Вот что я обнаружил после размышленья — потому что до тех пор ничего из всего этого не возникало у меня в мыслях. Это наблюдение напомнило мне постепенно множество других, подтвердивших, что истинные и первоначальные побуждения, лежащие в основании большинства моих поступков, мне самому не так ясны, как я это долгое время воображал. Я знаю и чувствую, что делать добро — самое истинное счастье, какое только может быть ведомо человеческому сердцу; но уже давно это счастье сделали для меня недоступным, и не в таком жалком положении, как мое, можно надеяться совершить разумно и с пользой хоть один действительно добрый поступок. Так как величайшая забота людей, управляющих моей судьбой, состоит в том, чтобы все стало для меня только ложной и обманчивой видимостью, добродетельный повод — всегда только приманка, мне предлагаемая, чтобы завлечь меня в западню. Я знаю это; знаю, что отныне единственное благо, которое в моей власти,— это воздерживаться от действий, из боязни поступить дурно по неведенью и против воли.
Но были и более счастливые, времена, когда, следуя движениям своего сердца, я мог иногда доставить радость другому сердцу, и должен к чести своей сказать, что каждый раз как у меня была возможность испытать это наслажденье, я находил его отрадней всякого другого. Эта склонность была сильной, истинной, чистой, и ничто в самых глубоких тайниках моего существа никогда не шло против нее. Однако не раз я чувствовал тяжесть собственных благодеяний — из-за той цепи обязанностей, которую они влекли за собой; тогда наслажденье исчезало, и я уже не находил в продолжении тех самых забот, которые сперва очаровывали меня, ничего, кроме почти невыносимого стесненья. В дни моего краткого благополучия много народа обращалось ко мне, и ни разу, если только я был в состоянии оказать услугу, я никому в ней не отказывал. Но из этих первых благодеяний, совершенных в сердечном порыве, рождались цепи последующих обязательств, мной не предвиденных и от ига которых я уже не мог освободиться. Первые мои услуги были в глазах тех, на кого они были направлены, только залогом последующих; и как только какой-нибудь несчастный накидывал на меня аркан полученного им благодеяния, как все было кончено: первое свободное и добровольное благодеянье становилось источником неограниченных прав облагодетельствованного на всякую помощь, какая ему понадобится в будущем, и от этого меня не освобождало даже бессилие помочь. Вот как самые глубокие радости становились для меня со временем тяжелой зависимостью.

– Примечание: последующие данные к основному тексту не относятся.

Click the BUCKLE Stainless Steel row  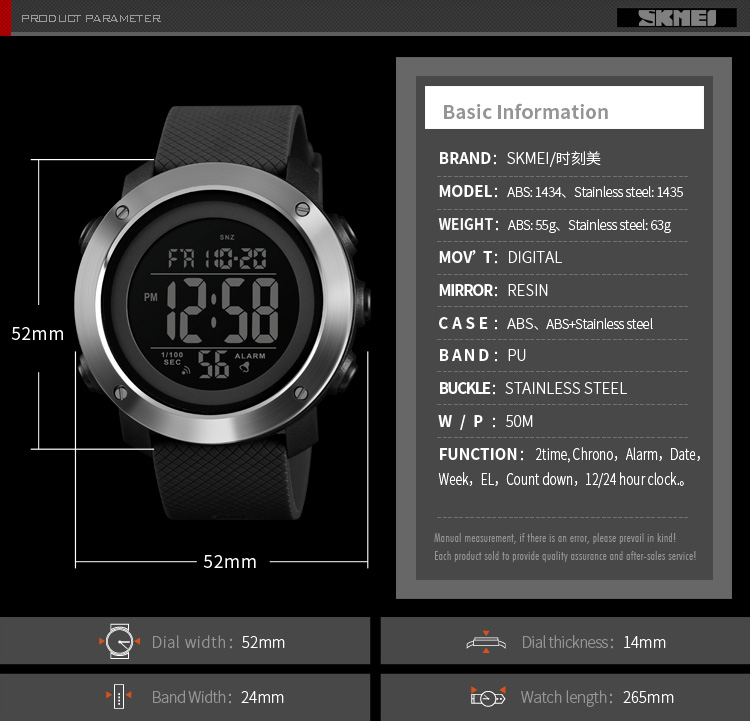tap(533, 388)
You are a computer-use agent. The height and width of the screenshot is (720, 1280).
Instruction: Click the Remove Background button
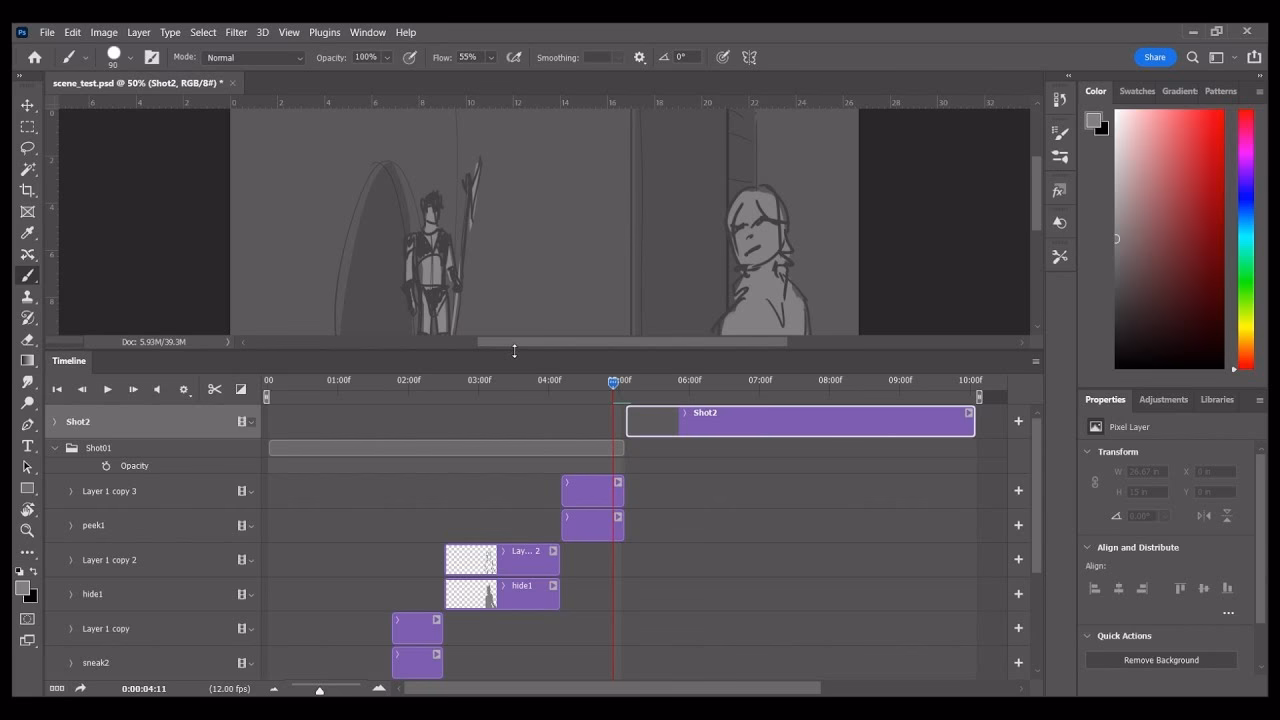(x=1161, y=660)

Правда, эти цепи не казались мне чересчур обременительными, пока, незнакомый публике, я жил в неизвестности. Но как только личность моя была выдвинута вперед моими сочинениями,— что было, несомненно, тяжелой ошибкой, которую я, впрочем, больше чем искупил своими несчастьями,— с тех пор я стал присяжным попечителем для всех страдальцев, истинных или мнимых, для всех авантюристов, ищущих дурака, для всех, кто под предлогом большого веса, который они якобы мне приписывали, хотели тем или иным способом завладеть мной. Тогда-то мне пришлось узнать, что все естественные склонности, не исключая благотворительности, направленные и осуществляемые в обществе без должного благоразумия и выбора, перерождаются и становятся столь же вредными, сколь они были полезны в первоначальном своем порыве. Жестокие испытания мало-помалу изменили первоначальное мое умонастроение или, вернее, введя его наконец в настоящие границы, научили меня не так безрассудно следовать моей склонности делать добро, раз она только поощряет злую волю в других.
Но я не жалею, что мне пришлось изведать эти испытания, потому что они дали мне благодаря размышлению новые знания о себе самом и о подлинных основаниях моих поступков при тысяче обстоятельств, относительно которых я так часто бывал в заблуждении. Я увидел, что, для того чтобы творить добро с наслаждением,
мне надо действовать свободно, без принуждения, а для того чтобы для меня исчезла вся радость доброго дела, достаточно, чтоб оно стало для меня долгом. Тяжесть обязательства превращает для меня в бремя самые глубокие радости, и, как я сказал, кажется, в «Эмиле», у турок я был бы плохим мужем в тот час, когда клич глашатая призывает их к выполнению супружеских обязанностей.